Nella vita di tutti i giorni, sapere quando e come azionare la valvola di sicurezza nel momento in cui le pressioni iniziano ad essere intollerabili è un’abilità fondamentale per la leadership.
Cosa pensano/dicono i collaboratori di un capo dotato di senso dell’umorismo?
Oggi ai leader di ogni livello è richiesta l’abilità di contenere le ansie, i timori e le frustrazioni di collaboratori afflitti da incertezza e senso di precarietà o semplicemente da trascuratezza aziendale, nel senso che nessuno li valorizza per come meriterebbero.
Sempre più lavoratori volteggiano nel gran circo del mercato lanciandosi come acrobati dal trapezio di un contratto a progetto ad un altro: alla leadership è richiesto di fare da rete di protezione psicologica per tutte le eventuali “cadute”.

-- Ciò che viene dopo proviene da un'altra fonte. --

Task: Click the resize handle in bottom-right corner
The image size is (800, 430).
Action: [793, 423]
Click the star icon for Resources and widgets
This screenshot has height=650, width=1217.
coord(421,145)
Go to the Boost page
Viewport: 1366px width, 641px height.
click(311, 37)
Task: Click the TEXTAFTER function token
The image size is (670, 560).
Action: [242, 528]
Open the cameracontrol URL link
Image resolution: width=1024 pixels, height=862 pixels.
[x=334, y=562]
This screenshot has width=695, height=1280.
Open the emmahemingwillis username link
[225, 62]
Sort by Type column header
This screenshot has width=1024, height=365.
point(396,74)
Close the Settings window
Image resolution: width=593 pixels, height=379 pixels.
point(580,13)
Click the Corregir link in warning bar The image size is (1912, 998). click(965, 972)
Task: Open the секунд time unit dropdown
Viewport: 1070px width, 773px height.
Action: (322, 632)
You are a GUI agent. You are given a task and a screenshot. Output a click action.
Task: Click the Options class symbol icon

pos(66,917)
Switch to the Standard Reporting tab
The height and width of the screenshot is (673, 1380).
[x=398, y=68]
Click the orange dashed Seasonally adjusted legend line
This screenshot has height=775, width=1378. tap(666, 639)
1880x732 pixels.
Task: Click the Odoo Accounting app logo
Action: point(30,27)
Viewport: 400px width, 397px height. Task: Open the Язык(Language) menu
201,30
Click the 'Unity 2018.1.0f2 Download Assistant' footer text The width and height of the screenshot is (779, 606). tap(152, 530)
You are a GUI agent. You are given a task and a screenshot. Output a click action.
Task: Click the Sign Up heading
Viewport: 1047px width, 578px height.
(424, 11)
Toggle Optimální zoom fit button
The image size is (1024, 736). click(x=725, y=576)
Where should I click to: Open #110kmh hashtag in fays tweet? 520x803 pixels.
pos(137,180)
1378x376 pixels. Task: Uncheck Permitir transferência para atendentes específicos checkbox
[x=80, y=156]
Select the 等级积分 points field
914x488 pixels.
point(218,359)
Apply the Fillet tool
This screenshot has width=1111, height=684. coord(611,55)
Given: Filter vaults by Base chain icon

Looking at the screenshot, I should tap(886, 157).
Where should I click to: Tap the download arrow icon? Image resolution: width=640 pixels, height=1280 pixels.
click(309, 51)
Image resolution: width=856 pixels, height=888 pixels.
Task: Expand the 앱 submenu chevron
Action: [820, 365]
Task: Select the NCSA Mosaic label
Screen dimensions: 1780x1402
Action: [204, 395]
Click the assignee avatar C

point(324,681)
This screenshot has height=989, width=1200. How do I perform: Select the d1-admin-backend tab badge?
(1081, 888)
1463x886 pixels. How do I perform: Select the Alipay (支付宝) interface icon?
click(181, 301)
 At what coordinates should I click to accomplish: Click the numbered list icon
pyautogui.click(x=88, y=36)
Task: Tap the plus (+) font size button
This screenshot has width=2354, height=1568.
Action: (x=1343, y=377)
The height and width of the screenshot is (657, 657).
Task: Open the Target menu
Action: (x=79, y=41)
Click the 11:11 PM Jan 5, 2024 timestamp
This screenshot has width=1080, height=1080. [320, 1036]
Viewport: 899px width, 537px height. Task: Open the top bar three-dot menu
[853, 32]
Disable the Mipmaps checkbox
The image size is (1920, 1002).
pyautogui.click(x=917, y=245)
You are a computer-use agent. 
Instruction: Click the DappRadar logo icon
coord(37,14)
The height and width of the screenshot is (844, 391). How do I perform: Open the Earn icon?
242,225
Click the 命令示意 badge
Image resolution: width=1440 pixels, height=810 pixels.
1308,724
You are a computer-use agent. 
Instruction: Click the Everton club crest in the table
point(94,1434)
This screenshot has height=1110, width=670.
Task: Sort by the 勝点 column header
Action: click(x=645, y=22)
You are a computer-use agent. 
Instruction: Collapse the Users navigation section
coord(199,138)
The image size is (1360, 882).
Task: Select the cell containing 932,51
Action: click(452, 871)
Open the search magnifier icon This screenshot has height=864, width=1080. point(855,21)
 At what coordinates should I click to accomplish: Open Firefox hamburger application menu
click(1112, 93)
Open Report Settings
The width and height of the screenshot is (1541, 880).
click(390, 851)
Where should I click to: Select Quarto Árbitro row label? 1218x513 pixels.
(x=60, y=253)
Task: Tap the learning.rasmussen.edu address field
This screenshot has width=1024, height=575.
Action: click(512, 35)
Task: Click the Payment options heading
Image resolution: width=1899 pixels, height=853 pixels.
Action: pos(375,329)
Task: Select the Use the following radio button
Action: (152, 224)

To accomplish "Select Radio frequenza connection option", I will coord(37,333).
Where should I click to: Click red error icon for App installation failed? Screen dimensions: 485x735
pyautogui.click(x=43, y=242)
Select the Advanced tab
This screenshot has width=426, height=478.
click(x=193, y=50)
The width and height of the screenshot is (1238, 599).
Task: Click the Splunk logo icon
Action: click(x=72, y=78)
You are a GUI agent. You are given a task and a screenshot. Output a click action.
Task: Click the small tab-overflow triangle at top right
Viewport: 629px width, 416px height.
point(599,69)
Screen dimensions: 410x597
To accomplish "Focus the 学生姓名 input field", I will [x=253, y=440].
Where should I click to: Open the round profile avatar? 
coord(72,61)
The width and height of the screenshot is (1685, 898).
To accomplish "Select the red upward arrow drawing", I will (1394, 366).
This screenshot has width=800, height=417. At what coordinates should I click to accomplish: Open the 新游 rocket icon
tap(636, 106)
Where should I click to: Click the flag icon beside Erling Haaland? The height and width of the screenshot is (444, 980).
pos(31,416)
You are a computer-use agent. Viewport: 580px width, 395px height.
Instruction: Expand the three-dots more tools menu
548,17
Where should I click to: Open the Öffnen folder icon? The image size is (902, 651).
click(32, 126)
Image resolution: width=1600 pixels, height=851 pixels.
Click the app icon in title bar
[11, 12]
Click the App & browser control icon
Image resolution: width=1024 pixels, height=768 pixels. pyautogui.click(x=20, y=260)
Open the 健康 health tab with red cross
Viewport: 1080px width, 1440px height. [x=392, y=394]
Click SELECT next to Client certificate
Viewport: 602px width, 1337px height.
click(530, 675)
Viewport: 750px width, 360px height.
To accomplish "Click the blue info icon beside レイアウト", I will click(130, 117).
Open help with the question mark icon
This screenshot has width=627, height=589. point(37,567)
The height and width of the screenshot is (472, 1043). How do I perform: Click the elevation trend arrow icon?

Contenere ansie ed allentare tensioni per un manager non significa stendere su un lettino il collaboratore per massaggiarlo o fargli psicoterapia ma offrire, nel rispetto della persona e soprattutto dei ruoli, un supporto comunicativo e gestionale nutrito di consigli pratici, indicazioni utili e , se è il caso, di un umorismo sdrammatizzante.
Adottando questo stile di leadership, il manager può cogliere la grande opportunità di aumentare il proprio spessore umano a tutto vantaggio della capacità di influenzare costruttivamente le persone.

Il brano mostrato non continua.